> _WORK TO BE COMPLETED_:
Copy the entries below word for word, from the line with "Tap the arrowhead" up to and including the line with "Action: pos(252,544)".

> _PROVIDED INFORMATION_:

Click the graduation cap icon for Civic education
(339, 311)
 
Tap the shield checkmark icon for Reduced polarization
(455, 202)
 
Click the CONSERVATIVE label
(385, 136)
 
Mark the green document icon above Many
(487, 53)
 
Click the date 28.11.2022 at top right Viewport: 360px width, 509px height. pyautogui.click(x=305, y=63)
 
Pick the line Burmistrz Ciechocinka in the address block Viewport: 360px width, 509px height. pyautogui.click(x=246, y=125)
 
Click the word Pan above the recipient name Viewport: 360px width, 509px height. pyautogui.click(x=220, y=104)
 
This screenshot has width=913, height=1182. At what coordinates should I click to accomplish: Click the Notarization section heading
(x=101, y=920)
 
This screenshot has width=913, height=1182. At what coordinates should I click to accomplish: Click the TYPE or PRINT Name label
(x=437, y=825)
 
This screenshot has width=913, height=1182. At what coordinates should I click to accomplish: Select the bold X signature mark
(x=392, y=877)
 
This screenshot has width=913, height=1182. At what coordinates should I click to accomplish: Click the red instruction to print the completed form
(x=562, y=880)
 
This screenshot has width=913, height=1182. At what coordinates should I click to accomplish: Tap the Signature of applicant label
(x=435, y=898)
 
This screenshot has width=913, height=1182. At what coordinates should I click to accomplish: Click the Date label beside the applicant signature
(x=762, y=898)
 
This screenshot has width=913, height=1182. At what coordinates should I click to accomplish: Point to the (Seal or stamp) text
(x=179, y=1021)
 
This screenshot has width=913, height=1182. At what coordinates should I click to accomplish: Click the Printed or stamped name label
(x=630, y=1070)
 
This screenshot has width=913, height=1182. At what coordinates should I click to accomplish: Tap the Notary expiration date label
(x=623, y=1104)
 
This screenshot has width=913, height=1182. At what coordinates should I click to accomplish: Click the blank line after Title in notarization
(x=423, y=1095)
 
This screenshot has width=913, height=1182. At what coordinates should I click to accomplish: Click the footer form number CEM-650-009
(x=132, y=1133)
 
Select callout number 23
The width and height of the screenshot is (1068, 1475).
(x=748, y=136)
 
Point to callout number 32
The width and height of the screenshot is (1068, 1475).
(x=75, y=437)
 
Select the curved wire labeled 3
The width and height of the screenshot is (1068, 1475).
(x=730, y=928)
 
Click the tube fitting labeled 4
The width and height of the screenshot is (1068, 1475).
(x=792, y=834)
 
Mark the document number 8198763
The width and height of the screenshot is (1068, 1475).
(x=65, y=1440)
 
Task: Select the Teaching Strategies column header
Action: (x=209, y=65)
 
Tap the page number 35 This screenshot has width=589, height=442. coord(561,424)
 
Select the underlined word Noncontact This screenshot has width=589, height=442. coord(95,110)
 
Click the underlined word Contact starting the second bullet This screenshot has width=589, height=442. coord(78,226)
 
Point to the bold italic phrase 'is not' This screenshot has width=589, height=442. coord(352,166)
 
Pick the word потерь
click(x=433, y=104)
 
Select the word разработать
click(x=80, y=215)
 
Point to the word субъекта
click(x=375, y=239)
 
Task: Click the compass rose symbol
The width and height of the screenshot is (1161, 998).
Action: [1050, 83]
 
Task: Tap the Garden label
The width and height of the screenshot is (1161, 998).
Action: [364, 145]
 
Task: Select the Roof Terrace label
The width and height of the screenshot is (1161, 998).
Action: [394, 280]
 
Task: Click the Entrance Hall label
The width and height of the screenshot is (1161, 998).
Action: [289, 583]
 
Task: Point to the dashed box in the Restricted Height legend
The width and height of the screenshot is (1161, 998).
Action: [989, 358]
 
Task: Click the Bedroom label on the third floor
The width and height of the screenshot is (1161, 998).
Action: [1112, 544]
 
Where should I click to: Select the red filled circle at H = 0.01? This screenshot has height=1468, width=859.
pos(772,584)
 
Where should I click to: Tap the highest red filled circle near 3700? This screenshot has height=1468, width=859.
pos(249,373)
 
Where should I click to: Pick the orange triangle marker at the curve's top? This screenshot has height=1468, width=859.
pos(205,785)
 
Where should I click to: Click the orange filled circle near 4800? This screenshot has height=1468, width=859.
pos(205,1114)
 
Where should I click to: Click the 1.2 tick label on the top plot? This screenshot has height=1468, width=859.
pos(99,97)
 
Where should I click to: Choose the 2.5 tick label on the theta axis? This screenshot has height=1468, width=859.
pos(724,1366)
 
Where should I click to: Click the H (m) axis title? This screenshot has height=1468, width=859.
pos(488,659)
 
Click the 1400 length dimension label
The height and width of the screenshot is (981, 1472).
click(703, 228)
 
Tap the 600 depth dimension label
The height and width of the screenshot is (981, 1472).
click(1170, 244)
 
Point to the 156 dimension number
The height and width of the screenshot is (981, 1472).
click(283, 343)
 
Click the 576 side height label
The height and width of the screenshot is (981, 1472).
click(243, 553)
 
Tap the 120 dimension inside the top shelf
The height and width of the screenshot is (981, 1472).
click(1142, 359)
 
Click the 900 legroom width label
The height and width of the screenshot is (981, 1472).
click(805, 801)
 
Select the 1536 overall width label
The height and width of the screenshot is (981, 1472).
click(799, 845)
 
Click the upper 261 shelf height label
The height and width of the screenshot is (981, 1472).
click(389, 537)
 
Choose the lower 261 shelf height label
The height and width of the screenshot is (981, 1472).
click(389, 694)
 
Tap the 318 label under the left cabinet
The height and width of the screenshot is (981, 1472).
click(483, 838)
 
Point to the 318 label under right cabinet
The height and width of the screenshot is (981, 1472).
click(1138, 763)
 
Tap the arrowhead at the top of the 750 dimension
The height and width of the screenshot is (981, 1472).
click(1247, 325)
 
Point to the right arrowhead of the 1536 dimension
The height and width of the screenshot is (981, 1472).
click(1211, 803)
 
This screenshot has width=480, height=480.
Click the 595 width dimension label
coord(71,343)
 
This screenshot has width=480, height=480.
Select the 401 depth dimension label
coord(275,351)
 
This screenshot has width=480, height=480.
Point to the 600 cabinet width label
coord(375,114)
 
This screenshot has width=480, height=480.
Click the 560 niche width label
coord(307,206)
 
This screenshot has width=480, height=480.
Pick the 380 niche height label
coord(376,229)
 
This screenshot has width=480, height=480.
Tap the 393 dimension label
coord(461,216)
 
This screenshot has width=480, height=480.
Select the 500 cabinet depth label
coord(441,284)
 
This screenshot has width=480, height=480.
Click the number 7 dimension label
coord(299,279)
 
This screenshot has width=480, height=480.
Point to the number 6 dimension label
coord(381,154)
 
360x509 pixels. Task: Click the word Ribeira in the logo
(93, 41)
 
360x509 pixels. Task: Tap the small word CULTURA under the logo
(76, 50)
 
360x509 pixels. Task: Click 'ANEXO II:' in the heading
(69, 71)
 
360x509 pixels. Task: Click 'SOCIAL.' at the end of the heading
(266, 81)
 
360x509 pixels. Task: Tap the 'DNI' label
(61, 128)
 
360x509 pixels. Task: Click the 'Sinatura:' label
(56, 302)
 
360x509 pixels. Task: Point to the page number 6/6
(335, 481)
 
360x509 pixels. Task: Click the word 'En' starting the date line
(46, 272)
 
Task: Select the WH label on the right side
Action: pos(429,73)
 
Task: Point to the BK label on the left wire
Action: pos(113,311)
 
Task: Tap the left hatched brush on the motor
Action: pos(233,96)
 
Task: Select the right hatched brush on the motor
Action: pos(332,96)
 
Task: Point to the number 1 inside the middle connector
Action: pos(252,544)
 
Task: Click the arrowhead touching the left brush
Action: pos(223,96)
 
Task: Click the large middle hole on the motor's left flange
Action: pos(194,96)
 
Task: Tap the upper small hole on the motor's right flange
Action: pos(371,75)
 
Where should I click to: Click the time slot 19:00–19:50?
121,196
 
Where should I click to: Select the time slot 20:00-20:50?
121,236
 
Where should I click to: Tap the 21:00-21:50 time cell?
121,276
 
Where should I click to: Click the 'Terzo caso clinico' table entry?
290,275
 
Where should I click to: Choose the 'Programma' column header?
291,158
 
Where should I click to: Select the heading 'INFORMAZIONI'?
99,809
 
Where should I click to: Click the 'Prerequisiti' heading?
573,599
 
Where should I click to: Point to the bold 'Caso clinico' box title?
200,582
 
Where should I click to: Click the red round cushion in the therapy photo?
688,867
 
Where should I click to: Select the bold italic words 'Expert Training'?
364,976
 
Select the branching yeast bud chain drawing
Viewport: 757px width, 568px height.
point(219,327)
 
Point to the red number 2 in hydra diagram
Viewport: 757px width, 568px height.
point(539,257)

> _ANSWER TO THIS TASK_:
Tap the arrowhead at the top of the 750 dimension
The height and width of the screenshot is (981, 1472).
click(1247, 325)
 
Point to the right arrowhead of the 1536 dimension
The height and width of the screenshot is (981, 1472).
click(1211, 803)
 
This screenshot has width=480, height=480.
Click the 595 width dimension label
coord(71,343)
 
This screenshot has width=480, height=480.
Select the 401 depth dimension label
coord(275,351)
 
This screenshot has width=480, height=480.
Point to the 600 cabinet width label
coord(375,114)
 
This screenshot has width=480, height=480.
Click the 560 niche width label
coord(307,206)
 
This screenshot has width=480, height=480.
Pick the 380 niche height label
coord(376,229)
 
This screenshot has width=480, height=480.
Tap the 393 dimension label
coord(461,216)
 
This screenshot has width=480, height=480.
Select the 500 cabinet depth label
coord(441,284)
 
This screenshot has width=480, height=480.
Click the number 7 dimension label
coord(299,279)
 
This screenshot has width=480, height=480.
Point to the number 6 dimension label
coord(381,154)
 
360x509 pixels. Task: Click the word Ribeira in the logo
(93, 41)
 
360x509 pixels. Task: Tap the small word CULTURA under the logo
(76, 50)
 
360x509 pixels. Task: Click 'ANEXO II:' in the heading
(69, 71)
 
360x509 pixels. Task: Click 'SOCIAL.' at the end of the heading
(266, 81)
 
360x509 pixels. Task: Tap the 'DNI' label
(61, 128)
 
360x509 pixels. Task: Click the 'Sinatura:' label
(56, 302)
 
360x509 pixels. Task: Point to the page number 6/6
(335, 481)
 
360x509 pixels. Task: Click the word 'En' starting the date line
(46, 272)
 
Task: Select the WH label on the right side
Action: pos(429,73)
 
Task: Point to the BK label on the left wire
Action: pos(113,311)
 
Task: Tap the left hatched brush on the motor
Action: pos(233,96)
 
Task: Select the right hatched brush on the motor
Action: pos(332,96)
 
Task: Point to the number 1 inside the middle connector
Action: pos(252,544)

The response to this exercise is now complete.